読解本文 →
#####
「白目が白くなったんです。」
眼瞼下垂治療のフォローアップを終了した患者さんの言葉がフラッシュバックしました。
それは先週、患者さん達の顔写真を整理していた時でした。眼瞼下垂手術をして3ヶ月。「頭痛がなくなり、いままで20年以上頭痛薬を常用していたのに、いまはもう飲んでいない」と報告してくれた患者さんの写真をみていた時でした。
あれ?妙に白目が…白い。。。。術前と比べると…おお!術前は白目が充血している。
まさにその瞬間でした。冒頭のコメントがフラッシュバックしたのは。
白目が白くなったと訴えた患者さん。実際には頭痛肩こりだけでなく、姿勢の変化、歩き方の変化など細かく観察してくれた方でした。その中では小さな「気付き」だったかもしれません。
実際わたしも、「白目が白くなった」とのコメントを頂いた時は眼瞼下垂との関連を想像することができず、記憶と記録に残すにとどめていたのです。お恥ずかしながら「白目が白くなった」を「以前は充血していた」に脳内で変換できなかったのです。
頭痛があると目が充血
良く考えて見てください。
頭痛持ちの人って目が充血していませんか?
#####
(保存済みのデータ項目)
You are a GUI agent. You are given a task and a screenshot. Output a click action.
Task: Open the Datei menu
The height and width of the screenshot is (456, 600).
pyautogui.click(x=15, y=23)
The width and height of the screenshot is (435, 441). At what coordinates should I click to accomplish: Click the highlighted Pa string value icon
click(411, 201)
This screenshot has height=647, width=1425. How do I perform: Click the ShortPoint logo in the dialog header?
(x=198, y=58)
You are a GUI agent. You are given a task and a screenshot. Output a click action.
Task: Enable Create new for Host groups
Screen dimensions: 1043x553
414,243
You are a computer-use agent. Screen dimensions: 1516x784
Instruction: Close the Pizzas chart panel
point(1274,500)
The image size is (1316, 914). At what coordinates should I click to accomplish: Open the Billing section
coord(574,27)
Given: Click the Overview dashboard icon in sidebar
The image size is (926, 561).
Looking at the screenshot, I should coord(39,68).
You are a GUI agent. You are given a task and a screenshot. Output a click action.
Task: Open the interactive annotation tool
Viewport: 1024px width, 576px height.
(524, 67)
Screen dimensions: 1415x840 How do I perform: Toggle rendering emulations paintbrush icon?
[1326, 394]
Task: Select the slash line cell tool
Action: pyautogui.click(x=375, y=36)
#####
課題の目標 →
本文について、次の問いに答えてください。
1. 筆者が先週見ていた写真の患者は、眼瞼下垂手術をしてから何ヶ月が経過していましたか。
2. その患者は、手術前に何年以上頭痛薬を常用していましたか。
3. 筆者は「白目が白くなった」という言葉を、脳内でどのような言葉に変換できなかったと述べていますか。

解答欄 →
1. 3ヶ月
2. 20年以上
3. 「以前は充血していた」